The world of subword tokenization, like the world of deep learning NLP, is evolving rapidly in a short period of time. So when BERT was released in 2018, it included a new algorithm under a word called WordPiece. On first reading, you might think you’re back to square one and need to come up with a different subword model. However, WordPiece turns out to be very similar to BPE. Think of WordPiece as an intermediary between the BPE approach and the unigram approach. BPE takes two tokens, checks the frequency of each pair, and then combines the pairs that have the highest total frequency count. It only takes into account the most common pair combinations at each step, nothing more.
WordPiece seems to be a bridge between the BPE and unigram approaches. Its general approach is similar to BPE, but it also uses the unigram method to determine when to merge tokens.
SentencePiece essentially tries to put all tokenization tools and techniques under words under one banner. It’s a bit like a Swiss Army Knife for tokenizing subtitles.
What issues SentencePiece addresses:
- All other models assume that the input data is already tokenized: BPE and Unigram are great models, but they have one big flaw – they both need to have their data tokenized already. SentencePiece solves this problem by simply inputting raw text and then doing everything based on that input to perform tokenization under the words.
- Language agnostic: Since all other subword algorithms must have pre-tokenized input, this limits their applicability to many languages. You need to create rules for different languages so you can use them as input to your model. It gets very messy very quickly.
- Decoding is hard: Another problem caused by models like BPE and unigram requiring already tokenized input is that you don’t know what encoding rules were used. This creates problems when trying to reproduce results or confirm results.
- No comprehensive solution: these are just some of the problems, which means that BPE and unigram are not fully complete or comprehensive solutions. You can’t just plug in the raw input and get the result. Instead, they are just part of the solution. SentencePiece brings together everything you need for a comprehensive solution in one neat package.
How does SentencePiece solve all these problems?
SentencePiece uses a number of features that address all of the above issues, which are detailed both in the linked document and in the corresponding GitHub repository. Both are great resources, but if you’re short on time, browsing the repository may be the best way to get a quick overview of SentencePiece and all the related Swiss Army greatness.

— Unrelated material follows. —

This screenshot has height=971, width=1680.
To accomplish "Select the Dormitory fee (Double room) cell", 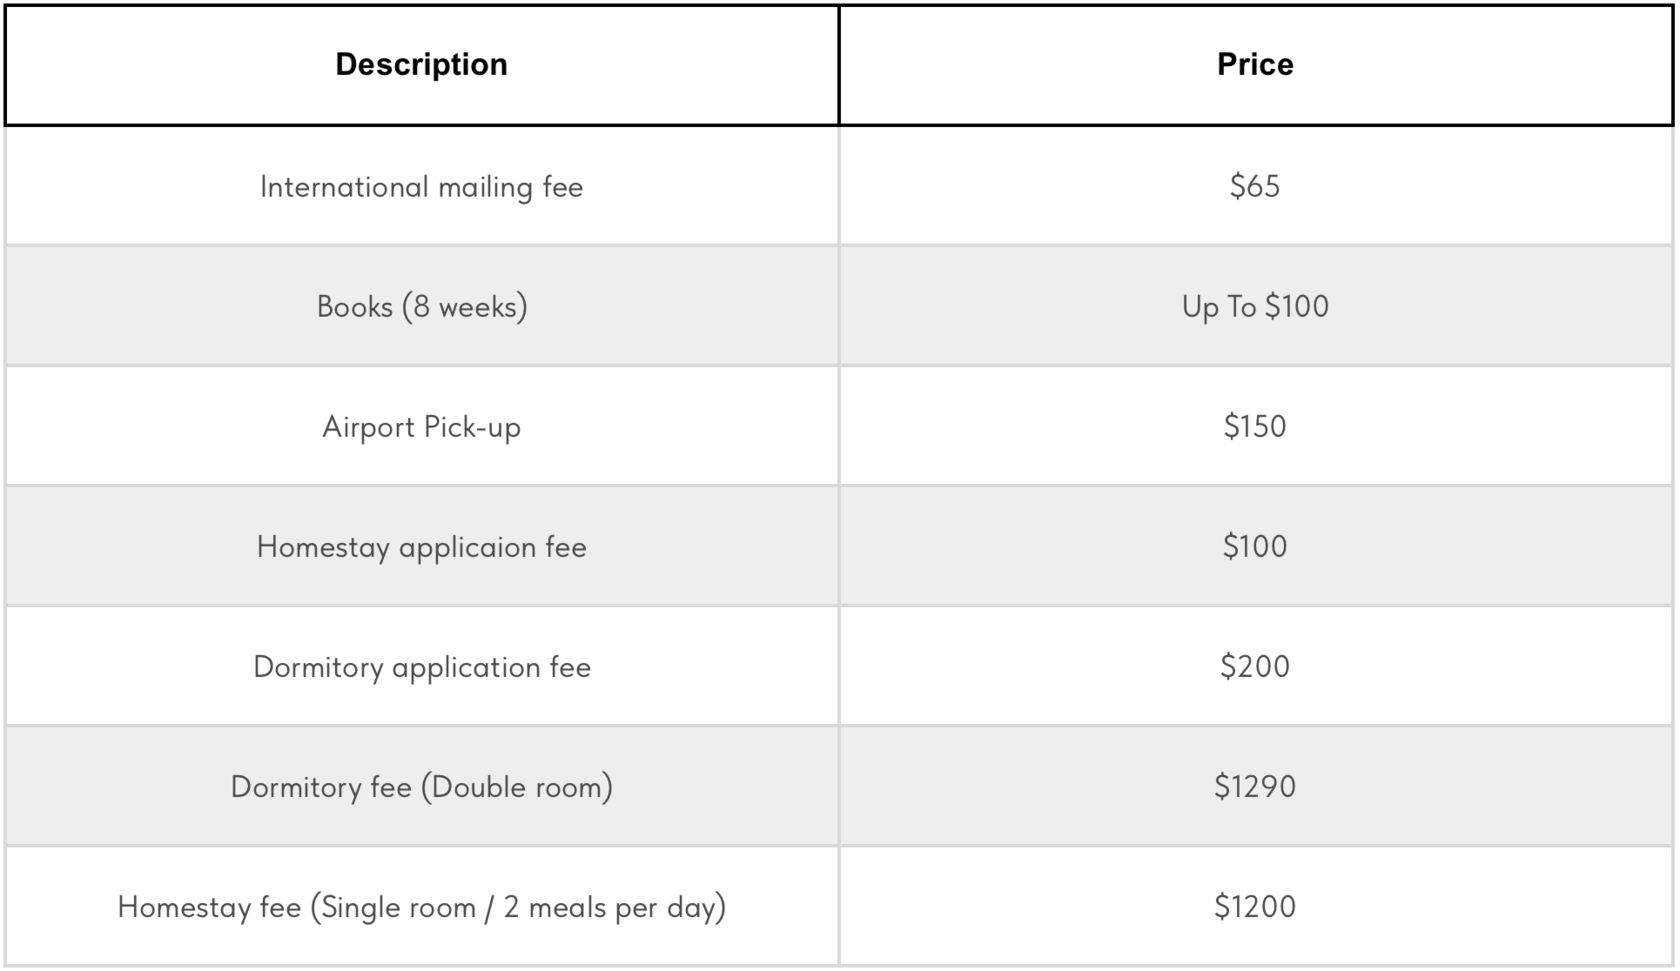I will [421, 787].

For now, it will suffice to highlight some of the techniques used by SentencePiece to address the above shortcomings before diving into some code examples.
With the rapid development of Deep Learning, it is easy to look only at the main core of models such as BERT and XLNet. However, the format that allows these models to process text is critical to their learning. Understanding the basics of tokenizers under words will allow you to quickly master the latest innovations in the field. It will also help if you are trying to build these networks yourself, or are dealing with multilingual issues while doing traditional NLP tasks. Either way, knowing about models like SentencePiece will be a useful tool if you are interested in the field of Deep Learning NLP.